* **Task statement**: Please copy every line of the items below word for word, leaving out the pictures.

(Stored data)
"""

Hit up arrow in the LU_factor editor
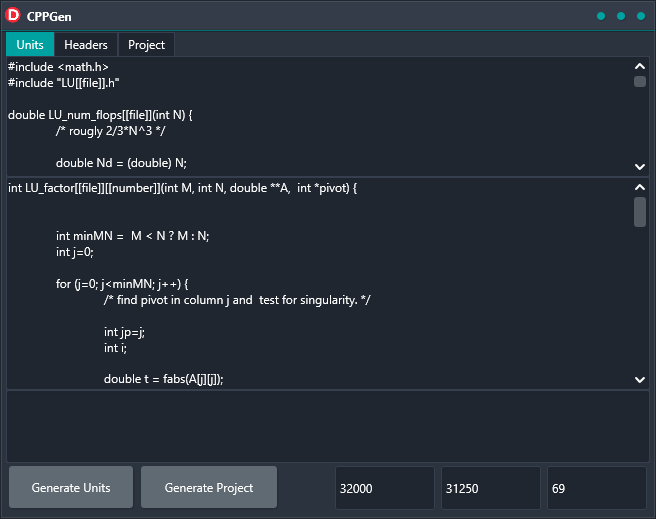Image resolution: width=656 pixels, height=519 pixels. 640,187
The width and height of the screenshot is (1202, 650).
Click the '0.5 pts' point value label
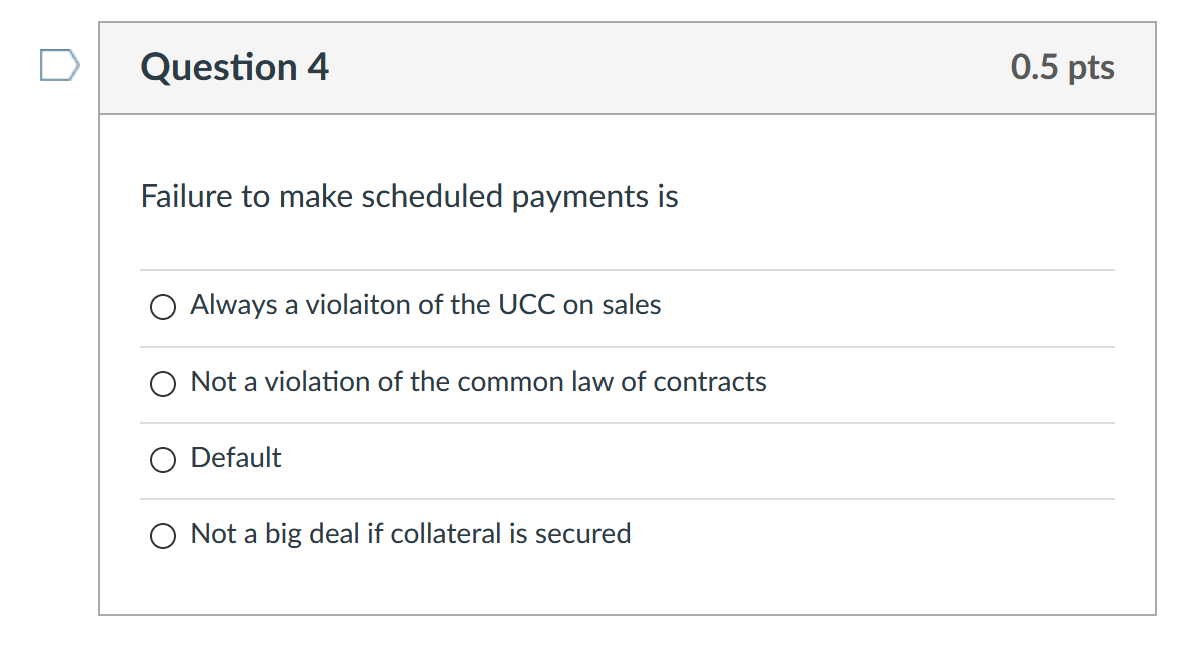(1063, 67)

"""

* **Expected output**:
Hit up arrow in the LU_factor editor
Image resolution: width=656 pixels, height=519 pixels. 640,187
The width and height of the screenshot is (1202, 650).
Click the '0.5 pts' point value label
(1063, 67)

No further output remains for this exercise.